++++ Supplied data ++++

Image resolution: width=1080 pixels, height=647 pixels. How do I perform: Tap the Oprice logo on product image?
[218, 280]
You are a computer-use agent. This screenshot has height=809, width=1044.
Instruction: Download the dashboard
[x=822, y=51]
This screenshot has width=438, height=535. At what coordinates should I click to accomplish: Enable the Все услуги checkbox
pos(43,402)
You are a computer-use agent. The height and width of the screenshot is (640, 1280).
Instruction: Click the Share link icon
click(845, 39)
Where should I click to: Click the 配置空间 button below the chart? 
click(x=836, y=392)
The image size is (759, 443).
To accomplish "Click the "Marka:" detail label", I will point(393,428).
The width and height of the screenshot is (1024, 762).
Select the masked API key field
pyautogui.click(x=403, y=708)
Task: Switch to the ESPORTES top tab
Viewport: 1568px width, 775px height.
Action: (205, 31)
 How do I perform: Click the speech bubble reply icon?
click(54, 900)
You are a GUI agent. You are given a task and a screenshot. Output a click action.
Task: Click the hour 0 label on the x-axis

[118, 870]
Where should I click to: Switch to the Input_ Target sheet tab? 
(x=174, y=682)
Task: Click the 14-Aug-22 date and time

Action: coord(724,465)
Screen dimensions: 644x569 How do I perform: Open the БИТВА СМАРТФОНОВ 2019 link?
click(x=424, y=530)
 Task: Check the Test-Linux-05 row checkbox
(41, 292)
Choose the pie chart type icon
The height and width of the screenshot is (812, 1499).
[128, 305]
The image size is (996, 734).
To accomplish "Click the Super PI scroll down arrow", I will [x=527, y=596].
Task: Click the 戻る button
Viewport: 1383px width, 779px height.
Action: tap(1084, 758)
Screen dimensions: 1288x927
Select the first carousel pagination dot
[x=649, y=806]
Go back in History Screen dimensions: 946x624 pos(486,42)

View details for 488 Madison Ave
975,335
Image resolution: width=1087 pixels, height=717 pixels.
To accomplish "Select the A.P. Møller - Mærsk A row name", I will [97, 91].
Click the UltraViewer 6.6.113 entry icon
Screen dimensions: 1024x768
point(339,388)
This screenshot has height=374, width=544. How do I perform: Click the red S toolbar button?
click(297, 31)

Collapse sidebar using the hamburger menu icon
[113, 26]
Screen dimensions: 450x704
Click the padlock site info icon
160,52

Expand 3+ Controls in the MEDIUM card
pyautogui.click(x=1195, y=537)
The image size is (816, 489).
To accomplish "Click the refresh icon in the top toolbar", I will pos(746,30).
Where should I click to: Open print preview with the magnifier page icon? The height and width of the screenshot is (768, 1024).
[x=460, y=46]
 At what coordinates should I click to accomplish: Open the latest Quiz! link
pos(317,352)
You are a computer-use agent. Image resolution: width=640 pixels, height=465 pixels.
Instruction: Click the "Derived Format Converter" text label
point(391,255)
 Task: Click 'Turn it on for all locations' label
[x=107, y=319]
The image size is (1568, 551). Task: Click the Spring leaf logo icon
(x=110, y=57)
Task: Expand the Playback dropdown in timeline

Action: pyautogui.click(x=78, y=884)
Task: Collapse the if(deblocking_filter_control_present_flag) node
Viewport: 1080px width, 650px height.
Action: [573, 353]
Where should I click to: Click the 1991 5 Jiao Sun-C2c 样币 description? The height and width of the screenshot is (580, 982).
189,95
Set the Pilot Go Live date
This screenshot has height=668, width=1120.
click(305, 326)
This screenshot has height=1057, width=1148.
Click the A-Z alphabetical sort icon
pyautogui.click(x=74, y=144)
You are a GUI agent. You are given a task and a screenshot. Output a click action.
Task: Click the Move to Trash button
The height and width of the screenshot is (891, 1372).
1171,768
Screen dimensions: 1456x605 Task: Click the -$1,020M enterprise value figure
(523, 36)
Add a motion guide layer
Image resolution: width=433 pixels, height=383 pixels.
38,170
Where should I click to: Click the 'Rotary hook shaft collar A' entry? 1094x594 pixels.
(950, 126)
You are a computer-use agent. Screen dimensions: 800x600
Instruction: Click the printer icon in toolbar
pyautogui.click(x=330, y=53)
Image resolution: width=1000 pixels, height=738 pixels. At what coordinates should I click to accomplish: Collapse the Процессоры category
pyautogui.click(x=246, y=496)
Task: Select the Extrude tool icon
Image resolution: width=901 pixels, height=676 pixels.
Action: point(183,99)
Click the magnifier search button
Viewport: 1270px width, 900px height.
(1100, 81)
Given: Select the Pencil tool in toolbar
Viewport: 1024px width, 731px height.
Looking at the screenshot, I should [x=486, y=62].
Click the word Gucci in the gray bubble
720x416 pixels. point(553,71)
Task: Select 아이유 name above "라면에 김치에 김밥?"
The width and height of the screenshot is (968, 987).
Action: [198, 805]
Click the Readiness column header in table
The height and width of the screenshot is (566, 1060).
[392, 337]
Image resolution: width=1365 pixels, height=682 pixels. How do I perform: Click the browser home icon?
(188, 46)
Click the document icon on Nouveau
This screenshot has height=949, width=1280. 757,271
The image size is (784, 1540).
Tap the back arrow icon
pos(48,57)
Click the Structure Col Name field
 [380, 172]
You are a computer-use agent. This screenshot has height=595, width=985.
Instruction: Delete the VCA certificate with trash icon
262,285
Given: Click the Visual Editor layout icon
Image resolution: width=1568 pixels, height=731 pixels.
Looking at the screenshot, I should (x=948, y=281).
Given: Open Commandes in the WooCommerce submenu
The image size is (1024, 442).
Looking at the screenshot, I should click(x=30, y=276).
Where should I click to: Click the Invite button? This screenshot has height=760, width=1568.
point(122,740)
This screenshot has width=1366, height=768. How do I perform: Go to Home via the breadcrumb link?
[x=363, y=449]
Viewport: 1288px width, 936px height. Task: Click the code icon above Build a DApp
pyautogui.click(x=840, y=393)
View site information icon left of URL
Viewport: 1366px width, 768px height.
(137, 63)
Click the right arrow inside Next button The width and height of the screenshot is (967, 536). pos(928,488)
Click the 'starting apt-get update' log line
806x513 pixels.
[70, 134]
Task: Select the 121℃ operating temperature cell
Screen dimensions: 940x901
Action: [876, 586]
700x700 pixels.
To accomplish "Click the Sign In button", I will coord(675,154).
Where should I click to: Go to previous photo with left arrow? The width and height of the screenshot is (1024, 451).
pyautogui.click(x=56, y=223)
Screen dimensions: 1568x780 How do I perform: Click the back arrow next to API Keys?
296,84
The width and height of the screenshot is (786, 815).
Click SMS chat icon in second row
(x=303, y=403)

++++

__Task goal__
Exact retyping of all the entries is required.

__Output below__
Image resolution: width=1080 pixels, height=647 pixels. How do I perform: Tap the Oprice logo on product image?
[218, 280]
You are a computer-use agent. This screenshot has height=809, width=1044.
Instruction: Download the dashboard
[x=822, y=51]
This screenshot has width=438, height=535. At what coordinates should I click to accomplish: Enable the Все услуги checkbox
pos(43,402)
You are a computer-use agent. The height and width of the screenshot is (640, 1280).
Instruction: Click the Share link icon
click(845, 39)
Where should I click to: Click the 配置空间 button below the chart? 
click(x=836, y=392)
The image size is (759, 443).
To accomplish "Click the "Marka:" detail label", I will point(393,428).
The width and height of the screenshot is (1024, 762).
Select the masked API key field
pyautogui.click(x=403, y=708)
Task: Switch to the ESPORTES top tab
Viewport: 1568px width, 775px height.
Action: (205, 31)
 How do I perform: Click the speech bubble reply icon?
click(54, 900)
You are a GUI agent. You are given a task and a screenshot. Output a click action.
Task: Click the hour 0 label on the x-axis

[118, 870]
Where should I click to: Switch to the Input_ Target sheet tab? 
(x=174, y=682)
Task: Click the 14-Aug-22 date and time

Action: coord(724,465)
Screen dimensions: 644x569 How do I perform: Open the БИТВА СМАРТФОНОВ 2019 link?
click(x=424, y=530)
 Task: Check the Test-Linux-05 row checkbox
(41, 292)
Choose the pie chart type icon
The height and width of the screenshot is (812, 1499).
[128, 305]
The image size is (996, 734).
To accomplish "Click the Super PI scroll down arrow", I will [x=527, y=596].
Task: Click the 戻る button
Viewport: 1383px width, 779px height.
Action: tap(1084, 758)
Screen dimensions: 1288x927
Select the first carousel pagination dot
[x=649, y=806]
Go back in History Screen dimensions: 946x624 pos(486,42)

View details for 488 Madison Ave
975,335
Image resolution: width=1087 pixels, height=717 pixels.
To accomplish "Select the A.P. Møller - Mærsk A row name", I will [97, 91].
Click the UltraViewer 6.6.113 entry icon
Screen dimensions: 1024x768
point(339,388)
This screenshot has height=374, width=544. How do I perform: Click the red S toolbar button?
click(297, 31)

Collapse sidebar using the hamburger menu icon
[113, 26]
Screen dimensions: 450x704
Click the padlock site info icon
160,52

Expand 3+ Controls in the MEDIUM card
pyautogui.click(x=1195, y=537)
The image size is (816, 489).
To accomplish "Click the refresh icon in the top toolbar", I will pos(746,30).
Where should I click to: Open print preview with the magnifier page icon? The height and width of the screenshot is (768, 1024).
[x=460, y=46]
 At what coordinates should I click to accomplish: Open the latest Quiz! link
pos(317,352)
You are a computer-use agent. Image resolution: width=640 pixels, height=465 pixels.
Instruction: Click the "Derived Format Converter" text label
point(391,255)
 Task: Click 'Turn it on for all locations' label
[x=107, y=319]
The image size is (1568, 551). Task: Click the Spring leaf logo icon
(x=110, y=57)
Task: Expand the Playback dropdown in timeline

Action: pyautogui.click(x=78, y=884)
Task: Collapse the if(deblocking_filter_control_present_flag) node
Viewport: 1080px width, 650px height.
Action: [573, 353]
Where should I click to: Click the 1991 5 Jiao Sun-C2c 样币 description? The height and width of the screenshot is (580, 982).
189,95
Set the Pilot Go Live date
This screenshot has height=668, width=1120.
click(305, 326)
This screenshot has height=1057, width=1148.
Click the A-Z alphabetical sort icon
pyautogui.click(x=74, y=144)
You are a GUI agent. You are given a task and a screenshot. Output a click action.
Task: Click the Move to Trash button
The height and width of the screenshot is (891, 1372).
1171,768
Screen dimensions: 1456x605 Task: Click the -$1,020M enterprise value figure
(523, 36)
Add a motion guide layer
Image resolution: width=433 pixels, height=383 pixels.
38,170
Where should I click to: Click the 'Rotary hook shaft collar A' entry? 1094x594 pixels.
(950, 126)
You are a computer-use agent. Screen dimensions: 800x600
Instruction: Click the printer icon in toolbar
pyautogui.click(x=330, y=53)
Image resolution: width=1000 pixels, height=738 pixels. At what coordinates should I click to accomplish: Collapse the Процессоры category
pyautogui.click(x=246, y=496)
Task: Select the Extrude tool icon
Image resolution: width=901 pixels, height=676 pixels.
Action: point(183,99)
Click the magnifier search button
Viewport: 1270px width, 900px height.
(1100, 81)
Given: Select the Pencil tool in toolbar
Viewport: 1024px width, 731px height.
Looking at the screenshot, I should [x=486, y=62].
Click the word Gucci in the gray bubble
720x416 pixels. point(553,71)
Task: Select 아이유 name above "라면에 김치에 김밥?"
The width and height of the screenshot is (968, 987).
Action: [198, 805]
Click the Readiness column header in table
The height and width of the screenshot is (566, 1060).
[392, 337]
Image resolution: width=1365 pixels, height=682 pixels. How do I perform: Click the browser home icon?
(188, 46)
Click the document icon on Nouveau
This screenshot has height=949, width=1280. 757,271
The image size is (784, 1540).
Tap the back arrow icon
pos(48,57)
Click the Structure Col Name field
 [380, 172]
You are a computer-use agent. This screenshot has height=595, width=985.
Instruction: Delete the VCA certificate with trash icon
262,285
Given: Click the Visual Editor layout icon
Image resolution: width=1568 pixels, height=731 pixels.
Looking at the screenshot, I should (x=948, y=281).
Given: Open Commandes in the WooCommerce submenu
The image size is (1024, 442).
Looking at the screenshot, I should click(x=30, y=276).
Where should I click to: Click the Invite button? This screenshot has height=760, width=1568.
point(122,740)
This screenshot has width=1366, height=768. How do I perform: Go to Home via the breadcrumb link?
[x=363, y=449]
Viewport: 1288px width, 936px height. Task: Click the code icon above Build a DApp
pyautogui.click(x=840, y=393)
View site information icon left of URL
Viewport: 1366px width, 768px height.
(137, 63)
Click the right arrow inside Next button The width and height of the screenshot is (967, 536). pos(928,488)
Click the 'starting apt-get update' log line
806x513 pixels.
[70, 134]
Task: Select the 121℃ operating temperature cell
Screen dimensions: 940x901
Action: [876, 586]
700x700 pixels.
To accomplish "Click the Sign In button", I will coord(675,154).
Where should I click to: Go to previous photo with left arrow? The width and height of the screenshot is (1024, 451).
pyautogui.click(x=56, y=223)
Screen dimensions: 1568x780 How do I perform: Click the back arrow next to API Keys?
296,84
The width and height of the screenshot is (786, 815).
Click SMS chat icon in second row
(x=303, y=403)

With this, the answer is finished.